We encountered an interesting bug while working on our web interfaces. We posted it to Sun, but we are curious if the 
security community sees any way to exploit this in more than a DOS sense.  This isnt our speciality, that's why we are 
inquiring here.

This is a copy of the post to Sun's bug tracking, posted 2006-01-09

A DESCRIPTION OF THE PROBLEM :
Running a simple script on a web page using Internet Explorer cause the IE GUI Handles to grow up to 10000. This 
behavior can be reproduced only when running Sun's JVM V1.5.0_06.

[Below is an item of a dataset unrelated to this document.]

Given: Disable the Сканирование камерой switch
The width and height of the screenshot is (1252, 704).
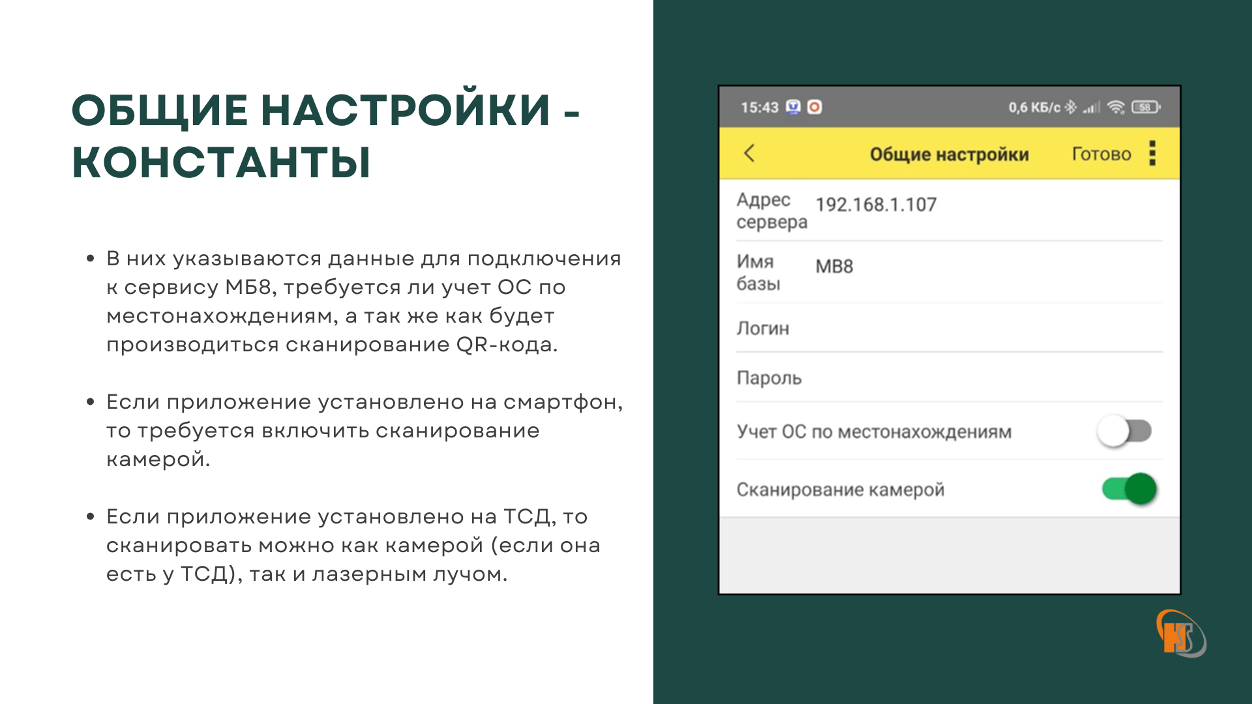Looking at the screenshot, I should (x=1129, y=489).
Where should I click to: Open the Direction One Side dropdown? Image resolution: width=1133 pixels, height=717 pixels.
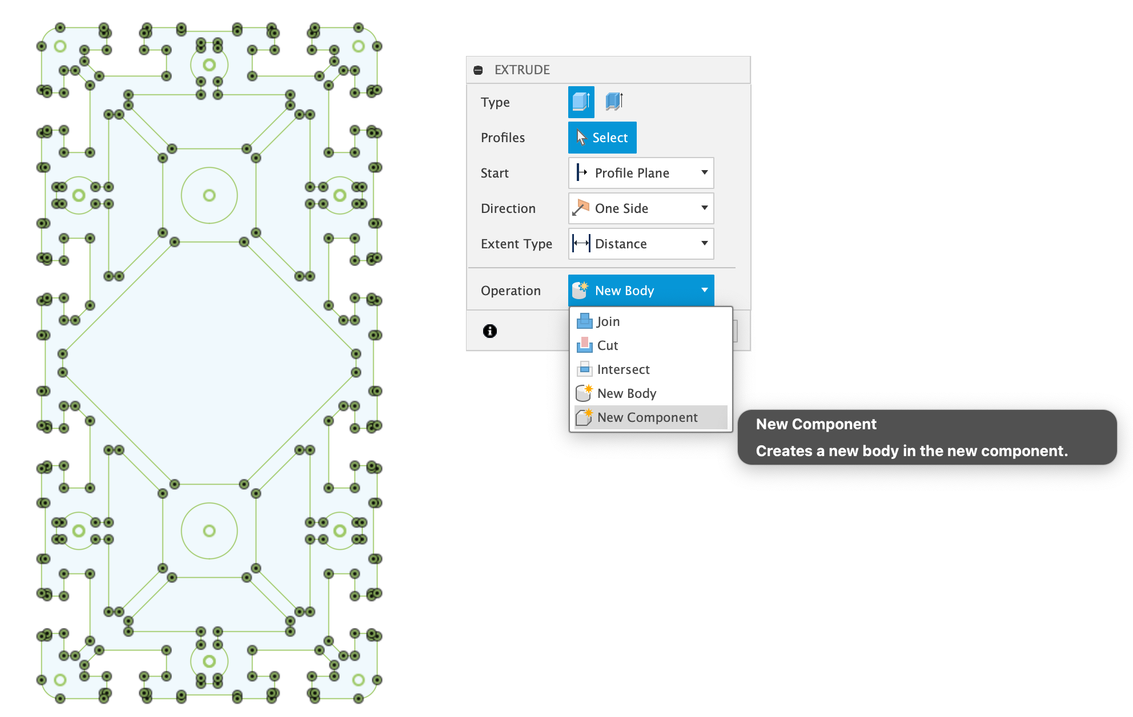coord(641,208)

ERROR MESSAGES/STACK TRACES THAT OCCUR :
No error message. When application reaches over 10 000 GUI Handles it goes crazy. Windows flicking, resizing, moving. 
etc.  Looks like either handles that arent free are being re-used, or there's a buffer overflow into the memory space 
of these 10k handles.

REPRODUCIBILITY :
This bug can be reproduced.

In a web page, in IE6.
---------- BEGIN SOURCE ----------
<input name="cn"/>
<script>
        var i = 0;
        setInterval("i++; cn.value = i;", 10);
</script>

<applet width="10" height="10"></applet>
<iframe width="10" height="10"></iframe>

---------- END SOURCE ----------
Just monitor GDI handles (with processExplorer for example)

We tested on XP SP2, and Win2k SP4, fully patched.  Only version 1.5.0_06 (latest) of Sun's JVM exhibit this bug. 
Previous version appear to be ok.  MashX discovered/isolated this bug. Much thanks.

DrGuile